Bahkan, Kelompok gabungan Masyarakat Pemantau Peradilan Indonesia (MaPPI) FHUI, Pusat Studi Hukum dan Kebijakan (PSHK), Indonesia Corruption Watch (ICW), Indonesian Legal Roundtable (ILR) dan Yayasan Lembaga Bantuan Hukum Indonesia (LBHI) tersebut mempertanyakan Nawacita dan komitmen Jokowi jika melihat rekam jejak Prasetyo dan potensi konflik kepentingan mengingat latar belakangnya sebagai politisi.
Peneliti MaPPI FHUi, Dio Ashar Wicaksana mengatakan, ada tiga alasan yang mendasari penilaian pihaknya terhadap Prasetyo. Pertama, terkait dengan jejak rekam, yang selama menjadi Jaksa, Prasetyo dinilai tidak mempunyai prestasi yang menonjol. "Bahkan beliau pernah terseret kasus korupsi penjualan kayu cendana ketika menjabat sebagai Kepala Kejaksaan Tinggi NTT pada Tahun 1999-2000," kata Dio, Kamis (20/11).
Kemudian yang kedua, sebagai anggota DPR dan politisi dari Partai Nasdem kata Dio, sulit dinafikan bahwa kepentingan politik lebih dijadikan ukuran utama. Apalagi jika dihubungkan dengan kepentingan Ketua Umum Partai Nasdem Surya Paloh yang masih berurusan dengan Kejaksaan Agung terkait kasus kredit Bank Mandiri senilai Rp 160 miliar. Ketiga, proses penunjukan yang tidak transparan. berbeda dengan proses seleksi menteri Kabinet Kerja yang melibatkan KPK dan PPATK.
Padahal lanjut Dio, banyak sekali pekerjaan rumah Jaksa Agung yang mesti diselesaikan, seperti merevisi Peraturan Jaksa Agung (Perja) tentang Pembinaan Karier Kejaksaan guna memperkecil subjektivitas dalam mutasi-promosi, upaya pendisiplinan pegawai terkait dengan banyaknya Jaksa yang melanggar etik dan bahkan terlibat kasus korupsi, menindaklanjuti perkara-perkara yang mandek, terutama di kasus-kasus korupsi dan penuntasan kasus HAM masa lalu, dan menjamin keterbukaan informasi di Kejaksaan.

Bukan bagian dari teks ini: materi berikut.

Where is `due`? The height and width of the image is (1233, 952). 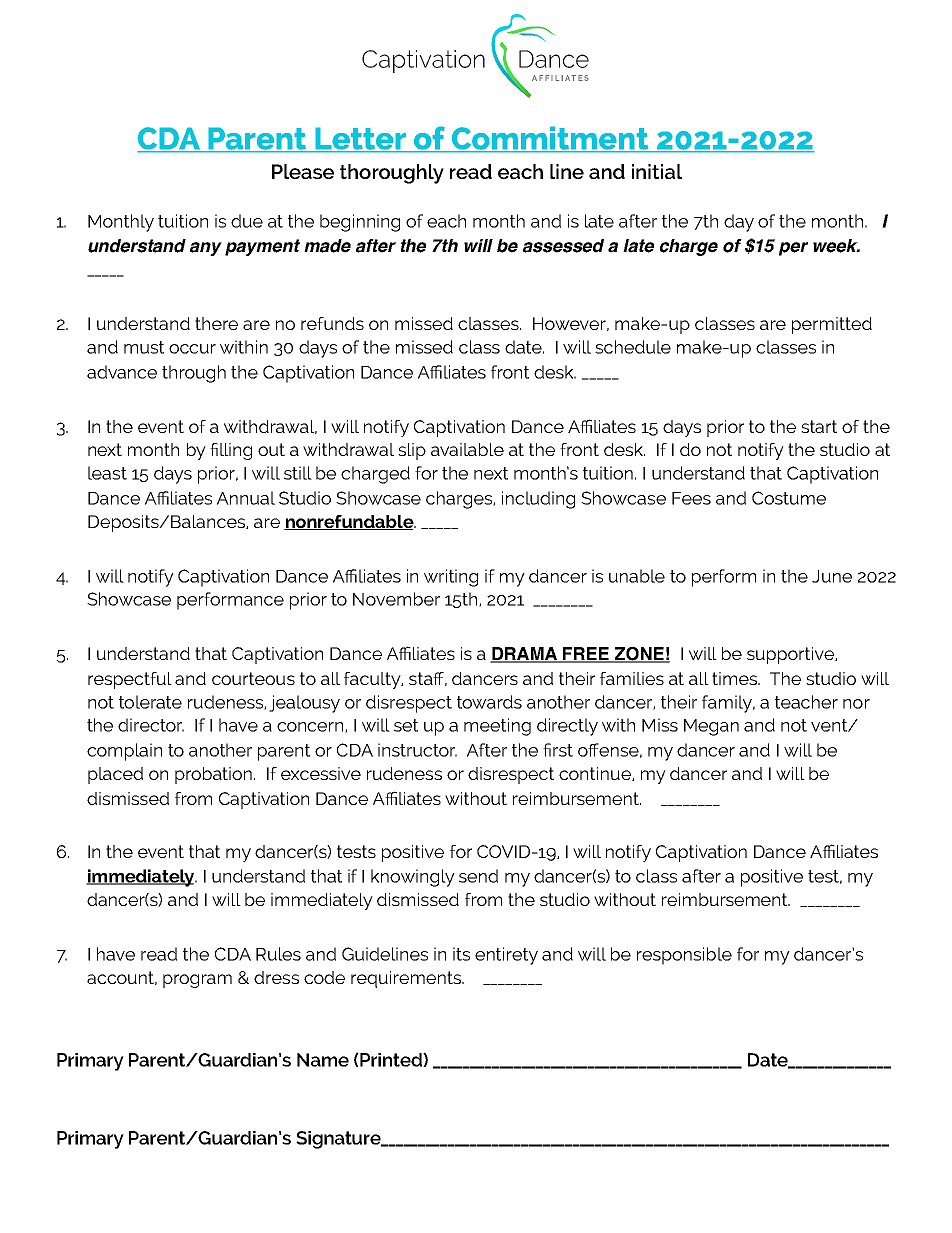 due is located at coordinates (247, 221).
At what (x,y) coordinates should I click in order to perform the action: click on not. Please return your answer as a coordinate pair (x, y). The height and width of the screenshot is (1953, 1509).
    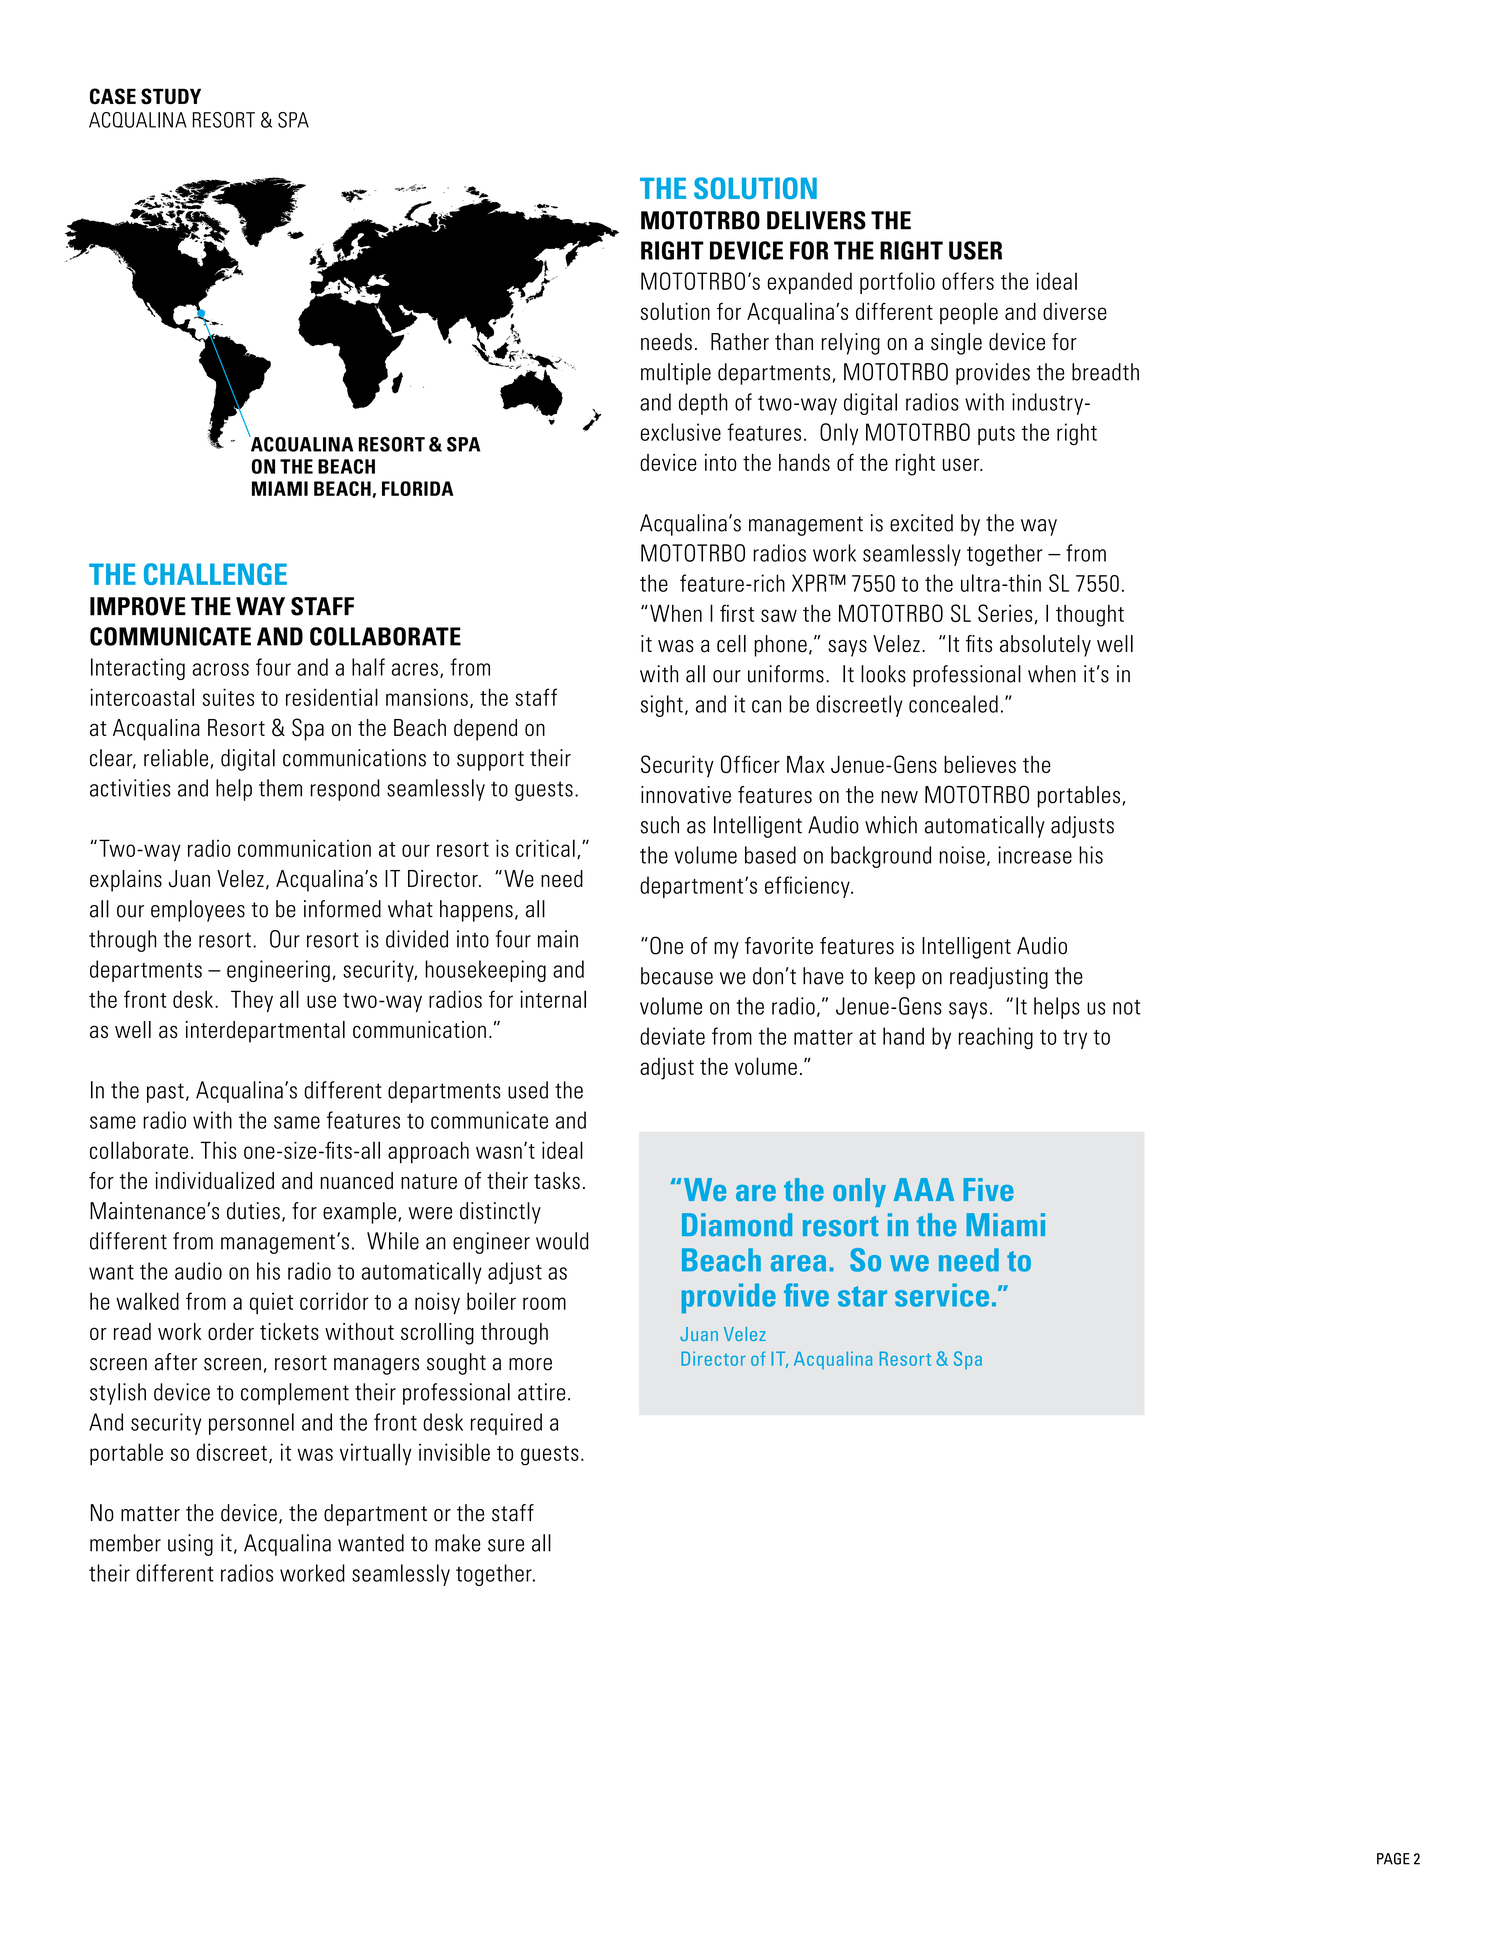
    Looking at the image, I should click on (1126, 1007).
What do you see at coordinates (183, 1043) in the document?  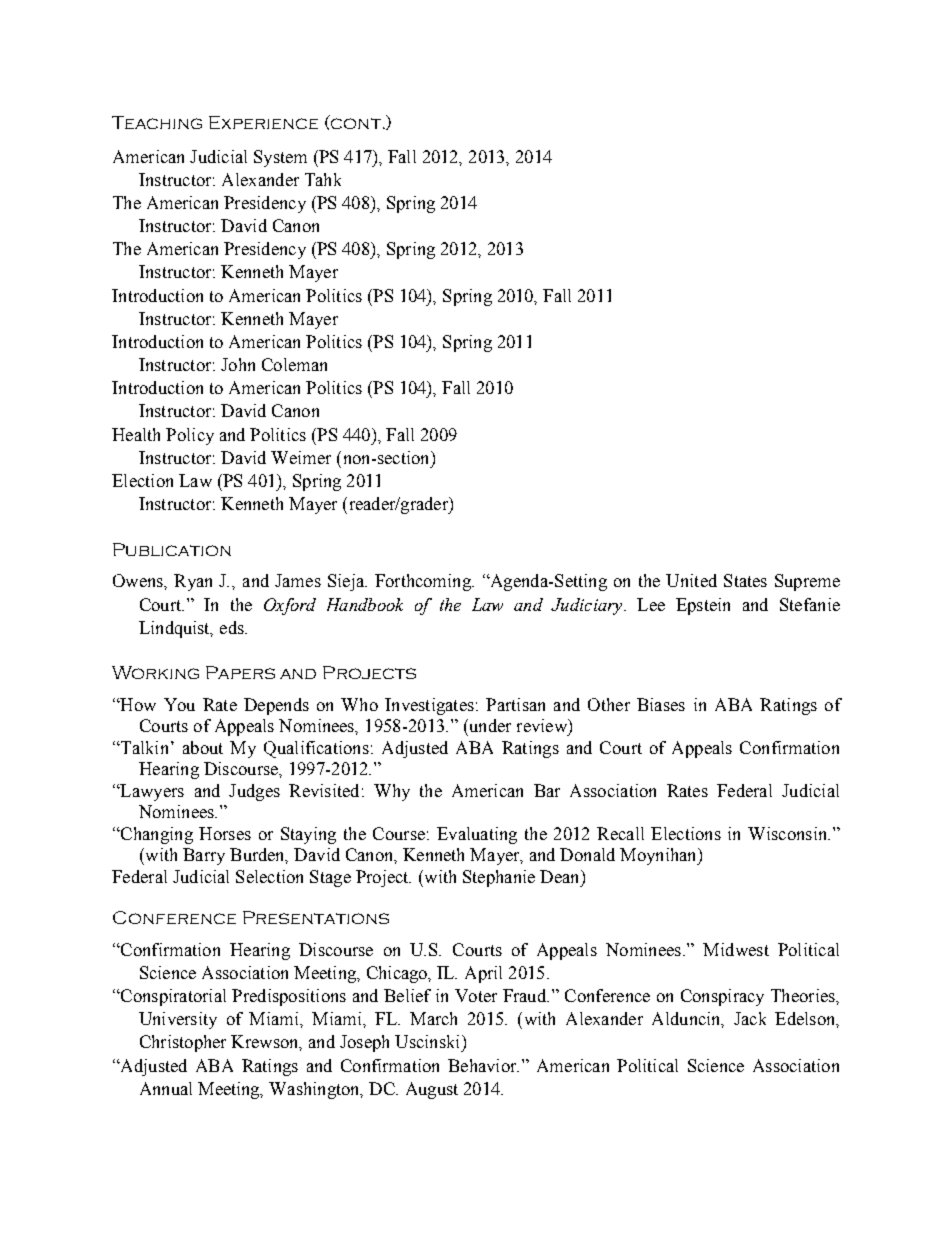 I see `Christopher` at bounding box center [183, 1043].
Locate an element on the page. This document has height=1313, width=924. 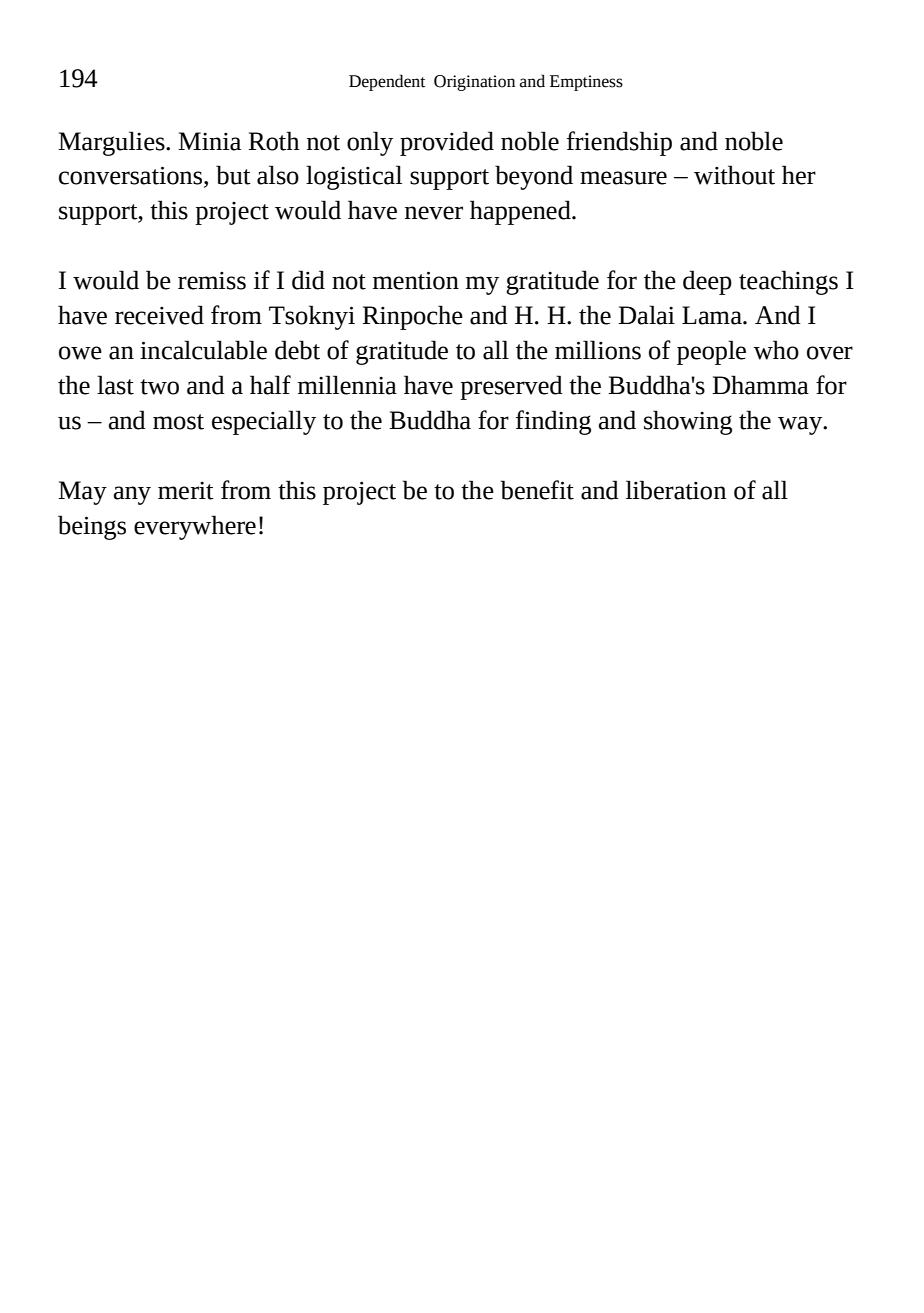
Emptiness is located at coordinates (586, 83).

"Berangkat dari beberapa catatan itu, kami menolak pengangkatan HM Prasetyo sebagai Jaksa Agung yang baru," kata salah satu peneliti ILR, Erwin Natosmal Oemar. Menurutnya, penunjukan Prasetyo yang merupakan seorang politisi berpotensi menumpukan integritas dan independensi Kejaksaan sebagai salah satu institusi penegakan hukum.
Padahal kata Erwin, seorang Jaksa Agung harus mandiri dalam menegakkan hukum dan tidak boleh diintervensi oleh kepentingan bisnis ataupun politik. Terpilihnya Prasetyo juga dinilai lebih condong untuk memenuhi hasrat kepentingan politik pihak tertentu daripada untuk mereformasi Kejaksaan sebagai yang dijanjikan Jokowi dalam Nawacitanya.